25 avril 1982 : il a beaucoup plu ces derniers jours. Nos deux compères effectuent un second traçage dans l’aven de Montgros. Pourquoi ? Je ne sais pas. Soupçonnent-ils quelque chose ? Veulent ils avoir des résultats dans des conditions hydrologiques différentes ? Quelques heures plus tard, de l’eau colorée sort à Baume Dolente, comme la fois précédente. Mais surprise : bientôt il en apparait aussi à la grotte de Tartabisac, dans la vallée Française, au dessus du Gardon. C’est à 3 km de Baume Dolente, à l’opposé exact par rapport à l’aven. Tartabisac est située à 875 mètres d’altitude, 40 mètres de plus que Baume Dolente. Mais surtout, Tartabisac est située sur le versant méditerranéen de la can. Découverte singulière.

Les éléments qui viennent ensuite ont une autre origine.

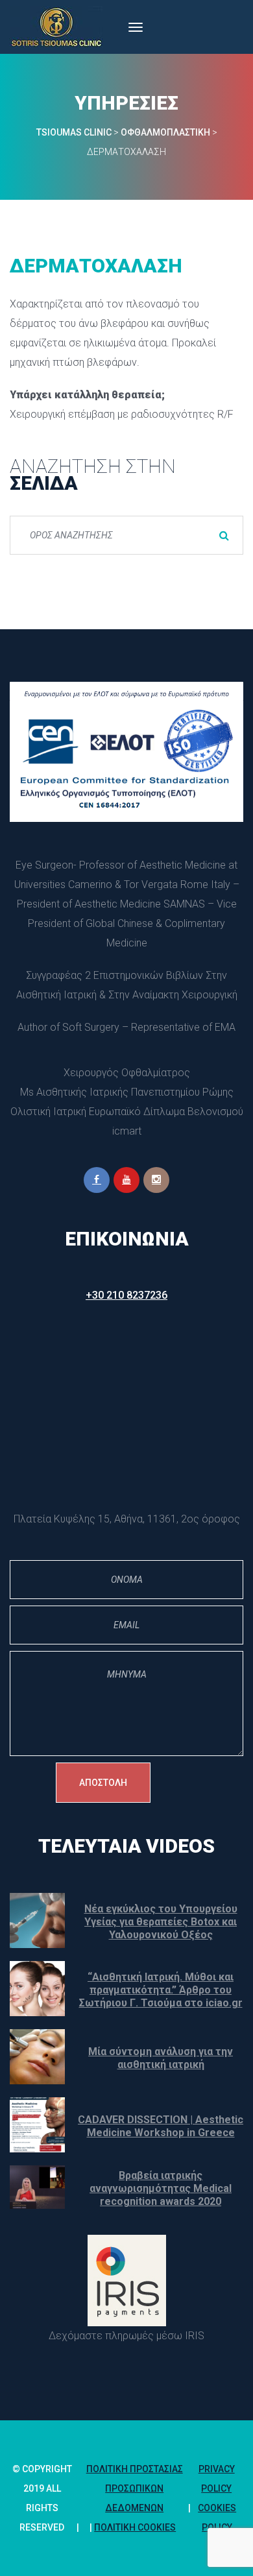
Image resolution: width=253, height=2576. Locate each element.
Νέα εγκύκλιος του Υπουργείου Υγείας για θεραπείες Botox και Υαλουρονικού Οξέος (160, 1922)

Voilà l’explication avancée : sous le plateau il existe un réseau de conduits souterrains reliant les deux grottes. Ces galeries présentent une pente descendante de Tartabisac à Baume Dolente. L’aven de Montgros est situé sur le parcours de ces galeries. Lorsque les pluies sont faibles, l’eau qui y entre coule sans entrave dans le sens naturel de la pente, vers Baume Dolente. Mais en cas de fort débit, les galeries se saturent et n’arrivent plus à évacuer. Le niveau des eaux souterraines monte progressivement jusqu’à refluer dans la direction opposée pour finalement sortir de l’autre côté.
Une même goutte de pluie peut donc connaître un destin absolument, radicalement différent selon les conditions météo… Il y a de quoi faire rêver ! Les gens du coin ne s’en sont d’ailleurs pas privés. Dans les années 50, le docteur Gajac a entendu raconter une drôle d’histoire. Un berger de la can aurait remarqué que les eaux de Montgros sortaient à Baume Dolente. Peut-être avait-il entendu raconter l’histoire de la lavogne détruite par l’orage ? Il décide d’utiliser cette particularité pour faire un peu de profit au détriment de ses patrons, les propriétaires du troupeau qu’il garde sur le plateau. Un jour de pluie il balance une brebis dans l’aven. La pauvre bête est emportée par les eaux et ressort comme il se doit à Baume Dolente. La femme du berger, postée là, le récupère et ils en font bombance. Le patron ne peut guère râler, une bête qui tombe dans un trou, c’est le destin !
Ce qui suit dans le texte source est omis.